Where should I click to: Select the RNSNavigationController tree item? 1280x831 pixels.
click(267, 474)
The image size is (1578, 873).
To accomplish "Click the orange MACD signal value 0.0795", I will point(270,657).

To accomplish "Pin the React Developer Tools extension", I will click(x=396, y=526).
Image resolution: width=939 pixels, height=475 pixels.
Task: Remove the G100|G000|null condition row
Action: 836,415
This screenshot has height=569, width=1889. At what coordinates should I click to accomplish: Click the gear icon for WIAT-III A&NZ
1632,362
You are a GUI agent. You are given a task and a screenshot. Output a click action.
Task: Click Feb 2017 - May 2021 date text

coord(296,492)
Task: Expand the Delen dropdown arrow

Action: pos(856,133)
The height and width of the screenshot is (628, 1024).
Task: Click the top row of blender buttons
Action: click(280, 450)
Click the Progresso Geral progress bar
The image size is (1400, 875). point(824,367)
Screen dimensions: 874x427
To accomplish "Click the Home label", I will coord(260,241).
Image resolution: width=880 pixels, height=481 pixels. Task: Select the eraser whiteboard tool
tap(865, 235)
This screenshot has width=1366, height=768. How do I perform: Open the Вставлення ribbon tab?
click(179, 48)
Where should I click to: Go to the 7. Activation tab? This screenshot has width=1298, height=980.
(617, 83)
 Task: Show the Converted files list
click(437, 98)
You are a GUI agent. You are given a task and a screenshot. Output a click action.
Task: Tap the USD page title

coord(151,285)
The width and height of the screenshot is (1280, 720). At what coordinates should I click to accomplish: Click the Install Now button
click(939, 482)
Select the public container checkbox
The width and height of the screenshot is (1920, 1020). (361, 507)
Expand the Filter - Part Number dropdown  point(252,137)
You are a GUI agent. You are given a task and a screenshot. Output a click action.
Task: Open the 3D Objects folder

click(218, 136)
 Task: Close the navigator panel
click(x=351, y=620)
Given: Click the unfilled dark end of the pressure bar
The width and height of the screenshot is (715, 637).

Requirement: Copy the material above, line for line.

Solution to the problem:
Where should I click to: Select the RNSNavigationController tree item? 1280x831 pixels.
click(267, 474)
The image size is (1578, 873).
To accomplish "Click the orange MACD signal value 0.0795", I will point(270,657).

To accomplish "Pin the React Developer Tools extension", I will click(x=396, y=526).
Image resolution: width=939 pixels, height=475 pixels.
Task: Remove the G100|G000|null condition row
Action: 836,415
This screenshot has height=569, width=1889. At what coordinates should I click to accomplish: Click the gear icon for WIAT-III A&NZ
1632,362
You are a GUI agent. You are given a task and a screenshot. Output a click action.
Task: Click Feb 2017 - May 2021 date text

coord(296,492)
Task: Expand the Delen dropdown arrow

Action: pos(856,133)
The height and width of the screenshot is (628, 1024).
Task: Click the top row of blender buttons
Action: click(280, 450)
Click the Progresso Geral progress bar
The image size is (1400, 875). point(824,367)
Screen dimensions: 874x427
To accomplish "Click the Home label", I will coord(260,241).
Image resolution: width=880 pixels, height=481 pixels. Task: Select the eraser whiteboard tool
tap(865, 235)
This screenshot has width=1366, height=768. How do I perform: Open the Вставлення ribbon tab?
click(179, 48)
Where should I click to: Go to the 7. Activation tab? This screenshot has width=1298, height=980.
(617, 83)
 Task: Show the Converted files list
click(437, 98)
You are a GUI agent. You are given a task and a screenshot. Output a click action.
Task: Tap the USD page title

coord(151,285)
The width and height of the screenshot is (1280, 720). At what coordinates should I click to accomplish: Click the Install Now button
click(939, 482)
Select the public container checkbox
The width and height of the screenshot is (1920, 1020). (361, 507)
Expand the Filter - Part Number dropdown  point(252,137)
You are a GUI agent. You are given a task and a screenshot. Output a click action.
Task: Open the 3D Objects folder

click(218, 136)
 Task: Close the navigator panel
click(x=351, y=620)
Given: Click the unfilled dark end of the pressure bar
The width and height of the screenshot is (715, 637).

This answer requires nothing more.